No one likes budgeting, but it’s important to make sure you’re not spending beyond your means, especially if your income is notably reduced when you retire. In fact, that’s the goal of retirement — if you save up enough money, you can live off your assets, interest, and appreciation from the day you stop working until the day you die.
But how much money do you actually need? If your income stream stopped today, how long could you continue to pay your bills? And more importantly, how much wealth (and what kind of wealth) do you need to accrue in order to meet that goal? Here’s a simple way to approach the problem.
Make a List of Your Needs
First, you need to know what you need the money for. We use the word “needs,” but your list can be any aspect of your lifestyle that you want to carry forward. You’re in charge of determining what your lifestyle will look like, so the list is up to you.

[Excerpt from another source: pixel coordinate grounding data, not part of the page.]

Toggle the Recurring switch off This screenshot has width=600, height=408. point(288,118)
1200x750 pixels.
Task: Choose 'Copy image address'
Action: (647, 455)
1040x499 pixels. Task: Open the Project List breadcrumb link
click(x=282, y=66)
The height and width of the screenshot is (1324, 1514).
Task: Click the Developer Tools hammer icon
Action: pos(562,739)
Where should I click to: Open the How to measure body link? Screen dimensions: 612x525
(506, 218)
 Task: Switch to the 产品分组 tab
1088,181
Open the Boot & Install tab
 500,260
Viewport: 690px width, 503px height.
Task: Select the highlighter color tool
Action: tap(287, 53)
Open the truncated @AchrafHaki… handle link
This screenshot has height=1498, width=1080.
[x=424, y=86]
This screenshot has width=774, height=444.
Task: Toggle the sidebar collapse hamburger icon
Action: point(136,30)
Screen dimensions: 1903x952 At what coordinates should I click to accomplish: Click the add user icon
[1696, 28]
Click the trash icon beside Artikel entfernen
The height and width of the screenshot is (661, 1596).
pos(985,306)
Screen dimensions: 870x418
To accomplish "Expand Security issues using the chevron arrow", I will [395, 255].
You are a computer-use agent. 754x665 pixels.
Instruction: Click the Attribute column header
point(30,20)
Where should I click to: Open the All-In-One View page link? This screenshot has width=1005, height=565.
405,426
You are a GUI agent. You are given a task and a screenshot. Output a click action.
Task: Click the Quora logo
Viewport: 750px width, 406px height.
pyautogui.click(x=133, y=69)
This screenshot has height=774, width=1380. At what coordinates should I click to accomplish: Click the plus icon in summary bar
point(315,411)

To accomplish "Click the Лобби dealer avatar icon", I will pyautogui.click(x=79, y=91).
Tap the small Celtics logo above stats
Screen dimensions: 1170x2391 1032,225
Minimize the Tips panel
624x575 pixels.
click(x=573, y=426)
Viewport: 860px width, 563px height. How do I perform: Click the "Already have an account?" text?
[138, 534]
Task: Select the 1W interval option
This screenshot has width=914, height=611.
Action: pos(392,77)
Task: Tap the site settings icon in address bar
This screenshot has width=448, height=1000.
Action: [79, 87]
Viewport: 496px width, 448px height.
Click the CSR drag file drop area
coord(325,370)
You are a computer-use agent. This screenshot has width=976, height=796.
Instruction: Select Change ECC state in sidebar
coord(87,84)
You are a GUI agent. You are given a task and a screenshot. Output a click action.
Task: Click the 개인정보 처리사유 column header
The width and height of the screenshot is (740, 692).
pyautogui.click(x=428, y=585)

First will be essentials like food, clothing, maintenance, housing, travel, and regular large purchases. Then, try to take into account the money you might spend on your family — gifts, allowances, tuition, wedding expenses, help with buying their own home, and so on. Finally, consider a third category of community-minded spending such as charitable giving, donations to your alma mater, and other philanthropic endeavors.
Estimate the Cost of Each Need
The next step is to quantify the cost of each of those expenses. You don’t have to nail down the exact dollars and cents of each category — after all, there will be considerable wiggle room over the next few decades as prices change. But you should try to find a rough number for how much you spend on yourself, your family, and other causes.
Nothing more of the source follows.